Assignment: Count the lines of the material below that contain the string "action". Give only the number.

Dataset entries:
※ ※ ※

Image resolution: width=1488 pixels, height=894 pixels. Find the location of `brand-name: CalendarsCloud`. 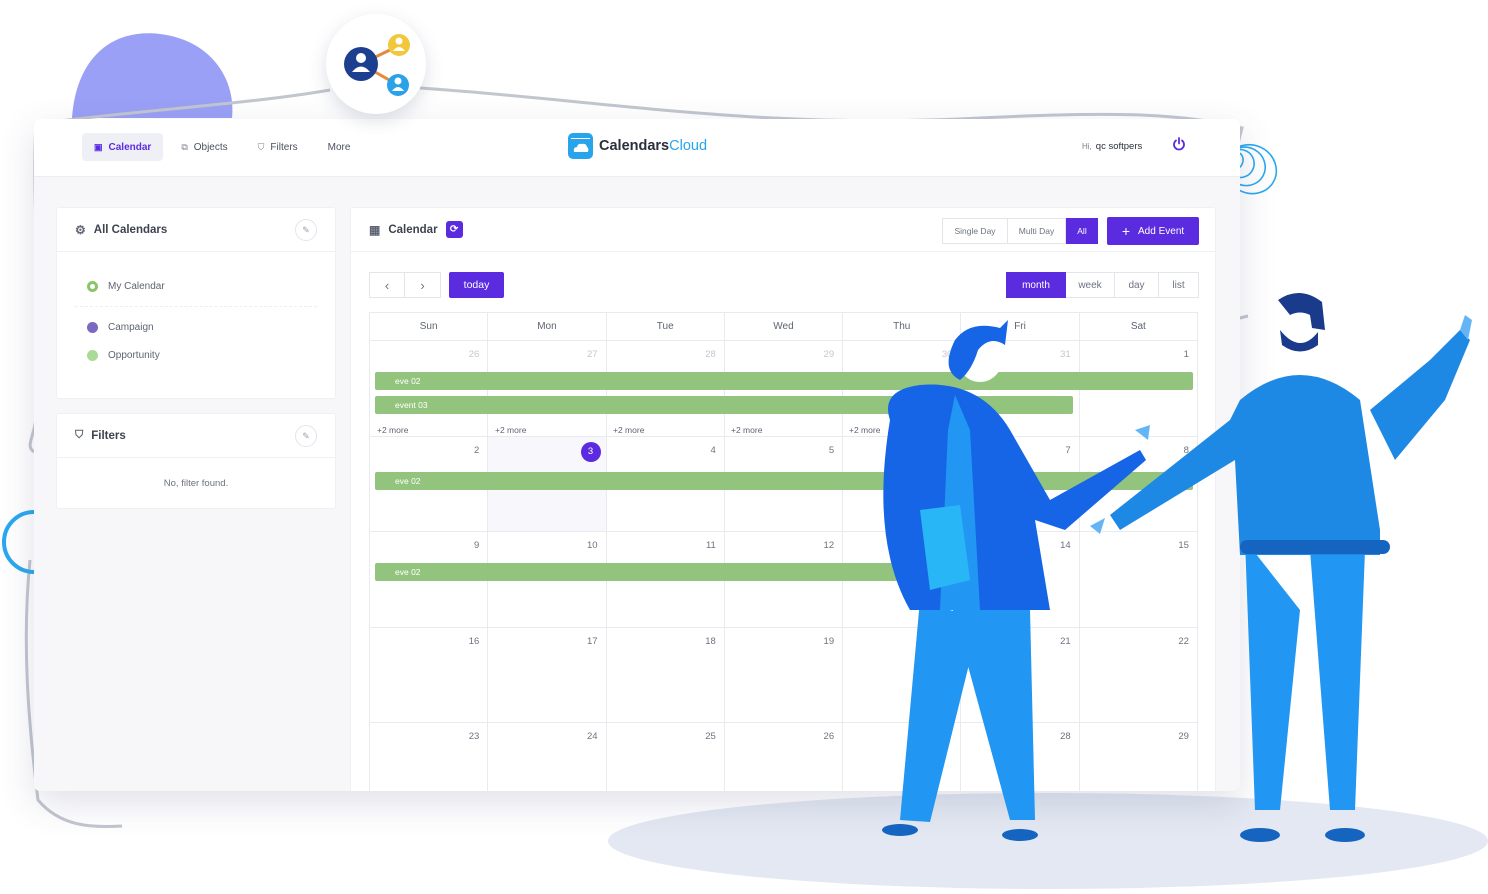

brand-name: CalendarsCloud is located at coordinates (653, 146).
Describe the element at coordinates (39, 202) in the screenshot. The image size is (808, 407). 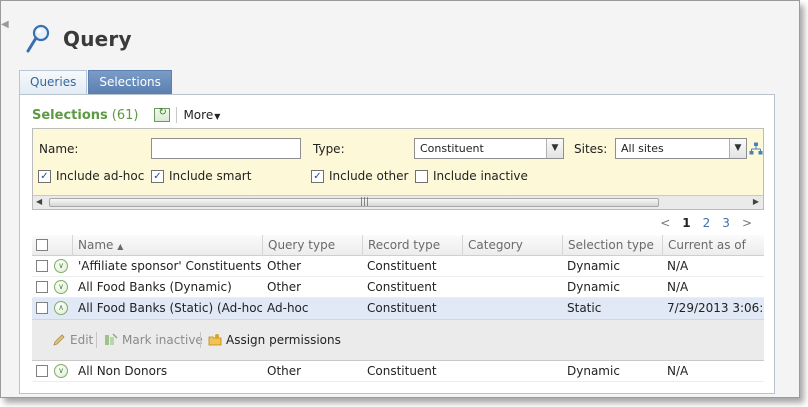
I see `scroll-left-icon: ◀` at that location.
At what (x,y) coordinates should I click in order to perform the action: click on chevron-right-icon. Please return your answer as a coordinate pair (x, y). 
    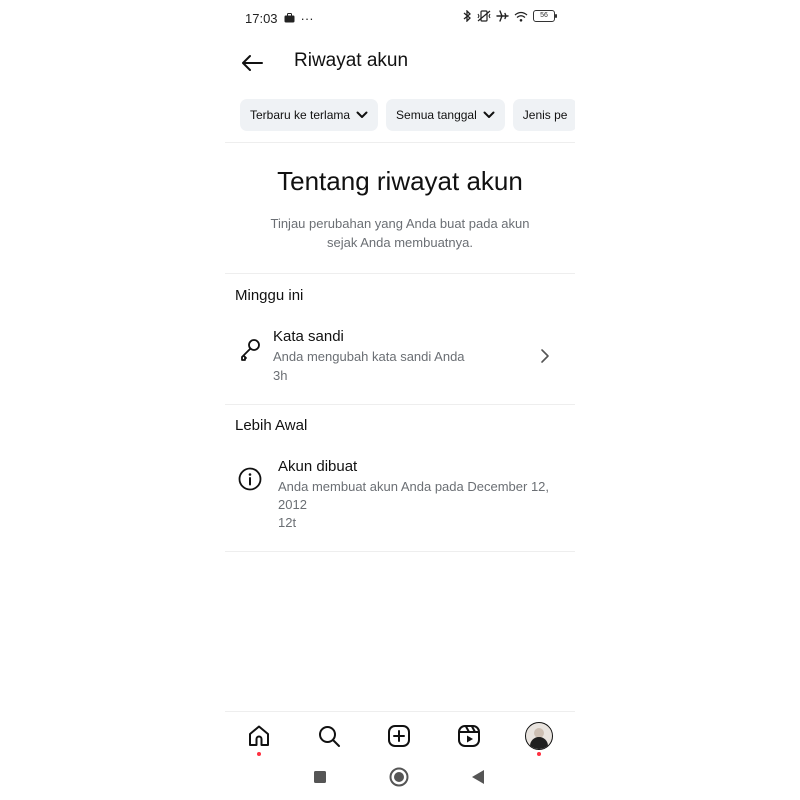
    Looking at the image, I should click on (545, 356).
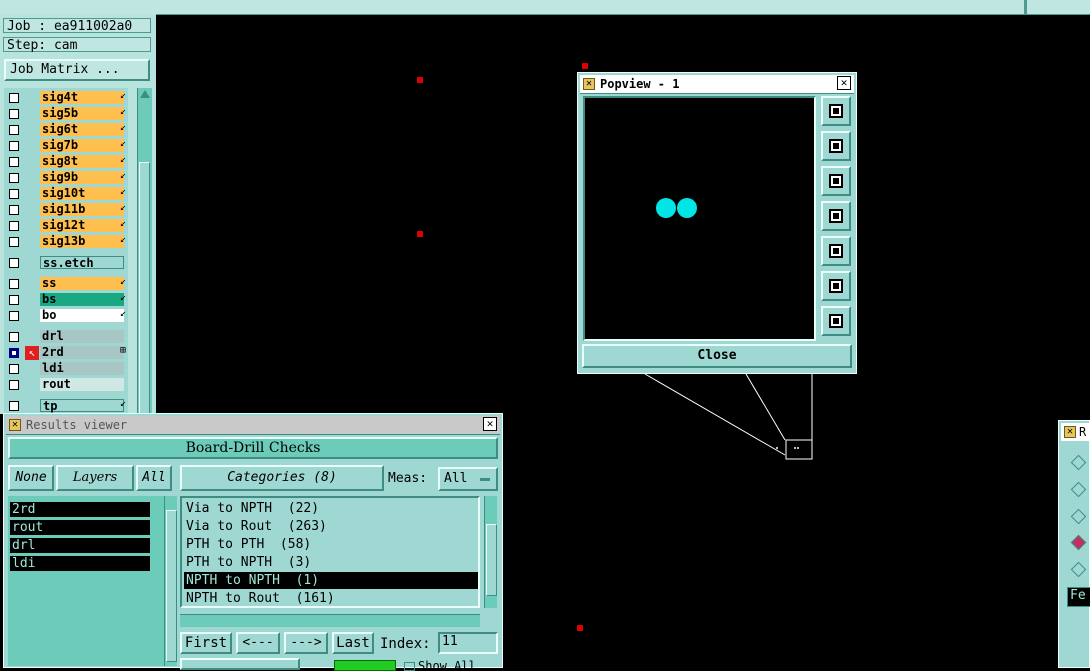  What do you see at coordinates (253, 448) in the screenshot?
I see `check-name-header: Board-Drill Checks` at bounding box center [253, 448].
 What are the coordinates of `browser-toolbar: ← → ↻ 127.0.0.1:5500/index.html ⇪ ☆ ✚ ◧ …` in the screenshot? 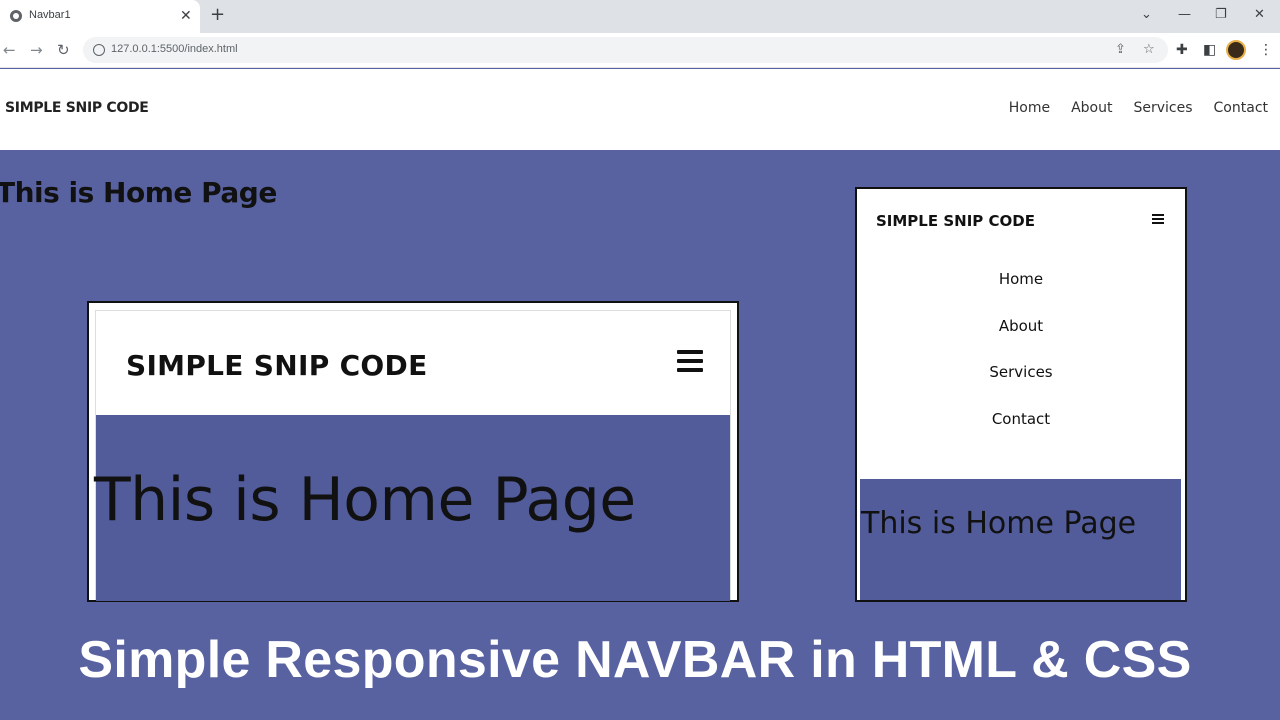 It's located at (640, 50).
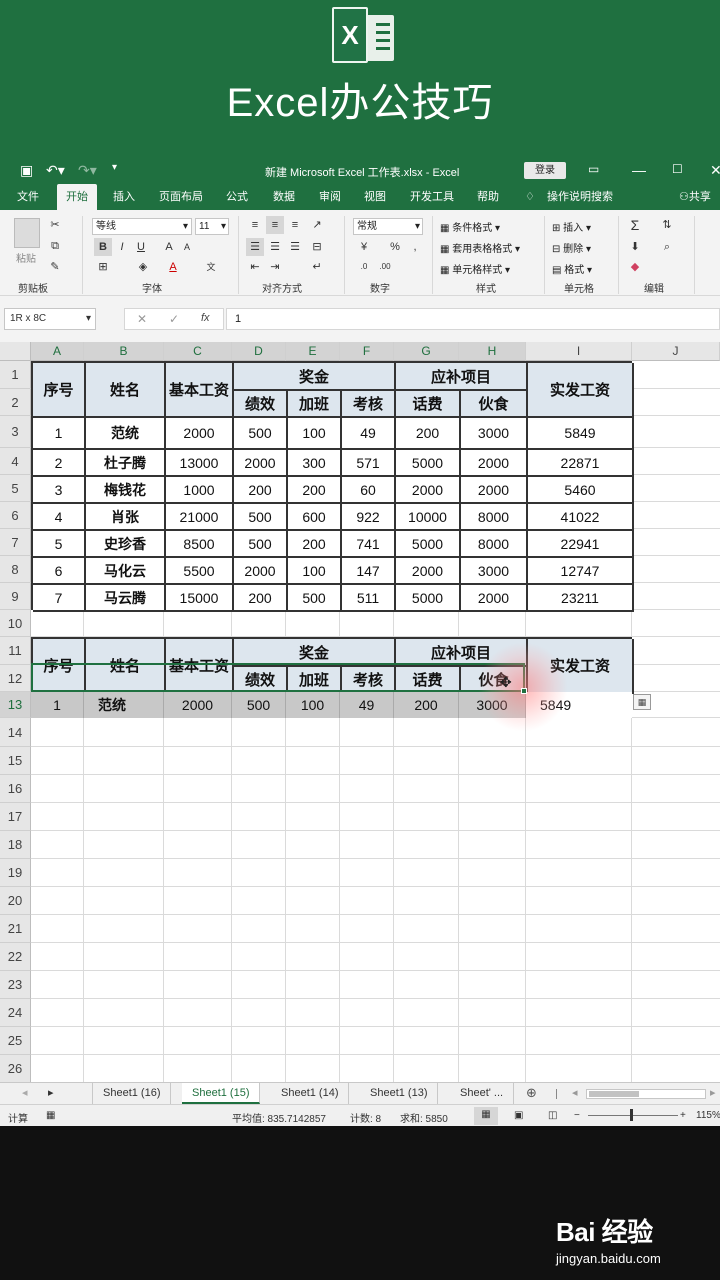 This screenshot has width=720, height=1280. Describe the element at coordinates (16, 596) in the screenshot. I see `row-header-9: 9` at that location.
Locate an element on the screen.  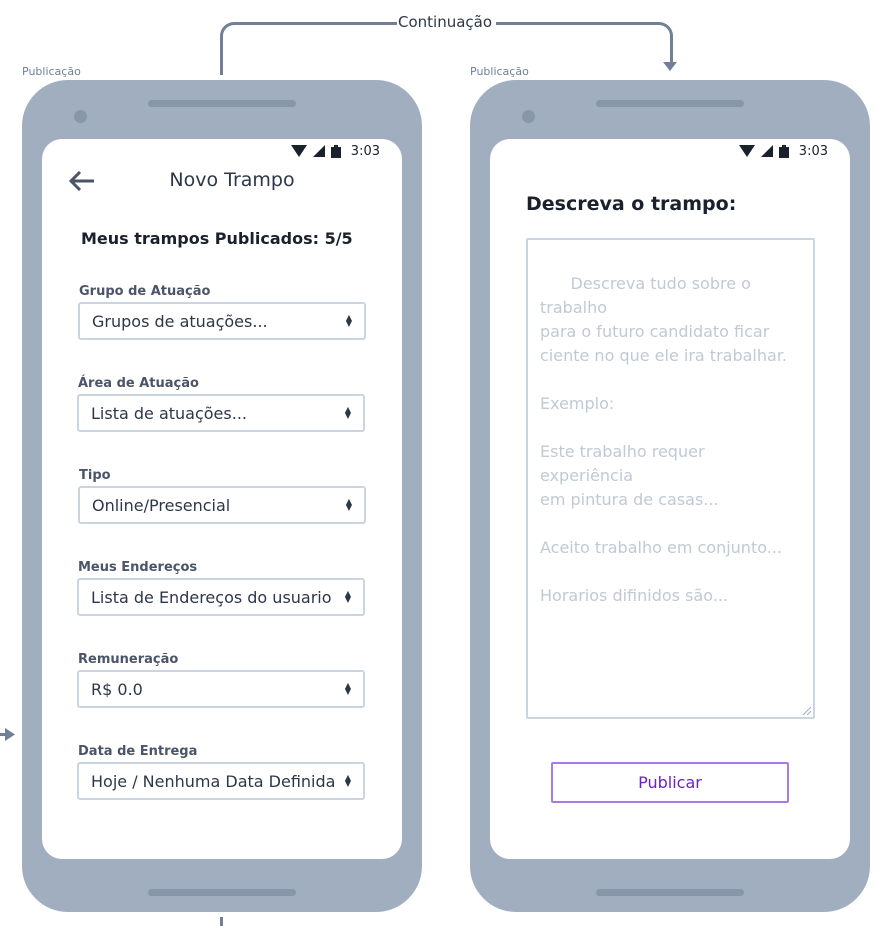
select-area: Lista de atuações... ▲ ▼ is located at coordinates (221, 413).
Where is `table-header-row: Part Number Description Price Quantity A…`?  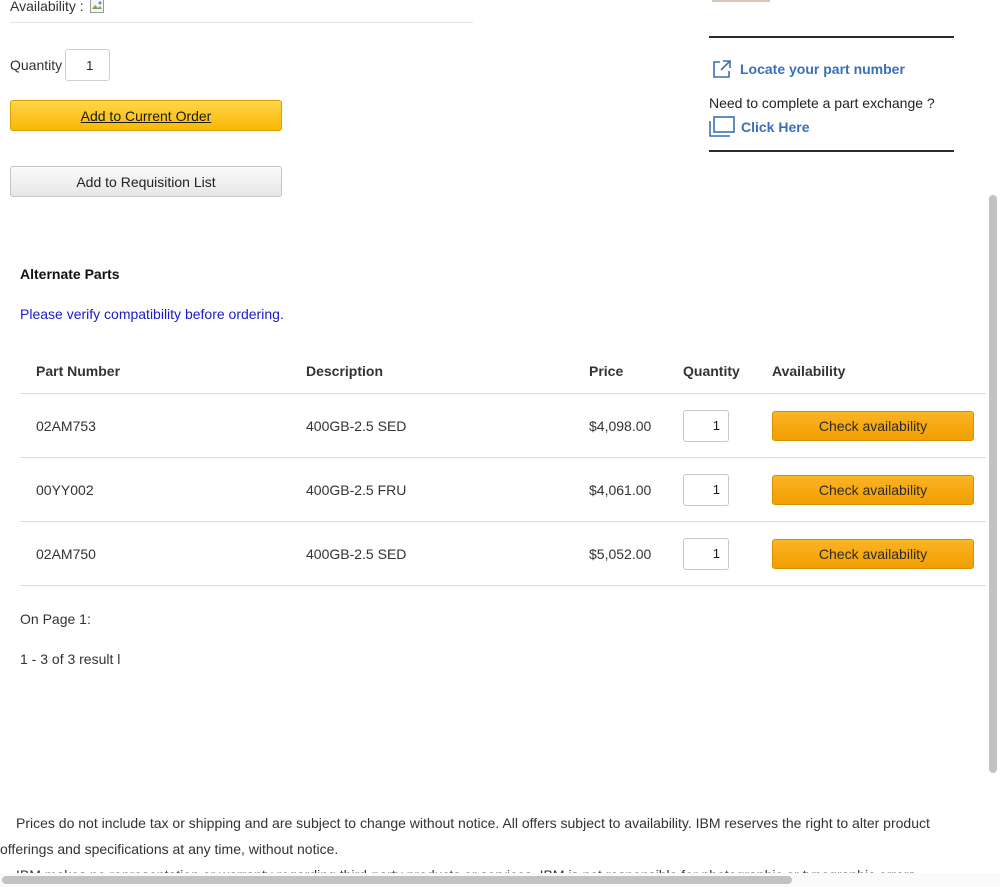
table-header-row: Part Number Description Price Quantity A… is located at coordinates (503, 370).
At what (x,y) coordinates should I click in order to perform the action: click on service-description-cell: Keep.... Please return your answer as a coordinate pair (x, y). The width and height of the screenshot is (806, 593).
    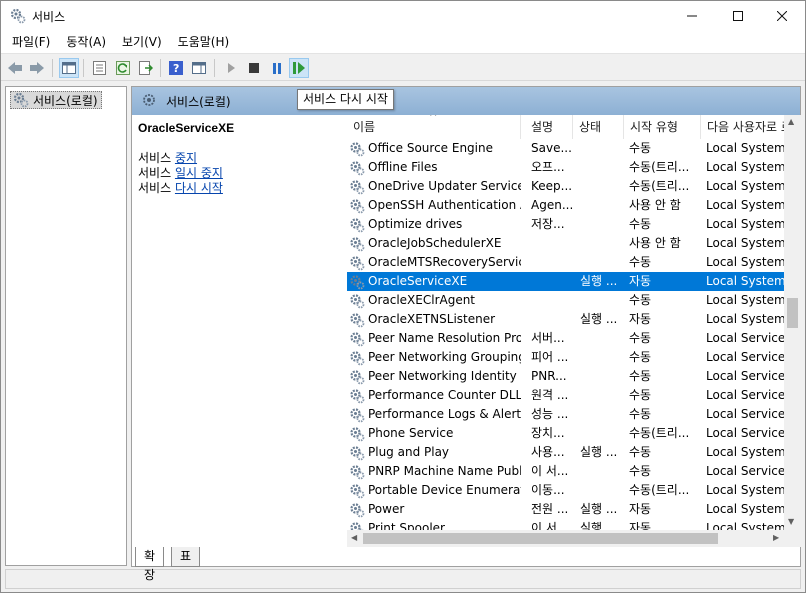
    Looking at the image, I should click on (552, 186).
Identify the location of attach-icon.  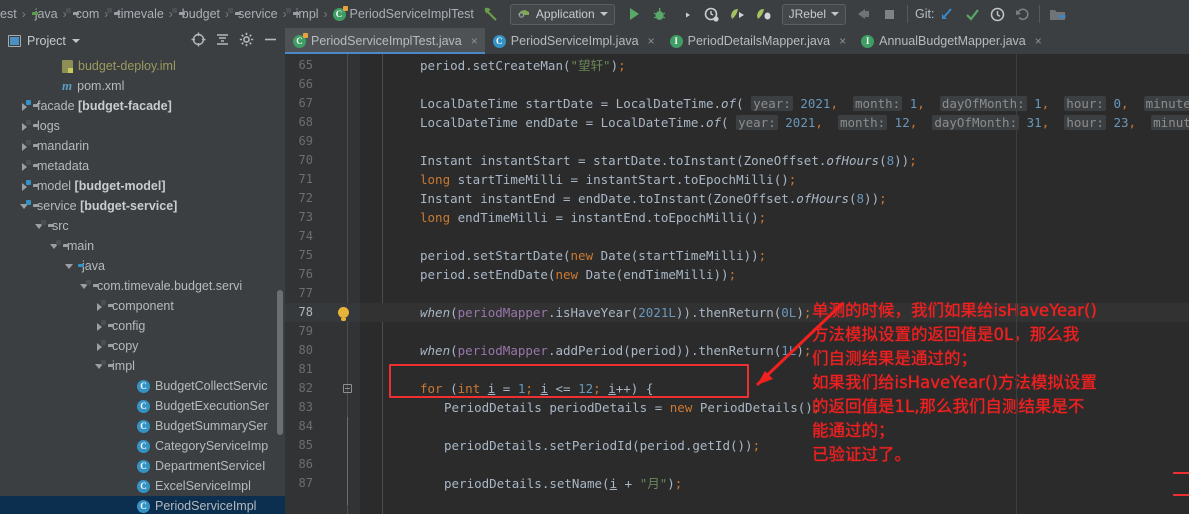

※ ※ ※

Written response: 2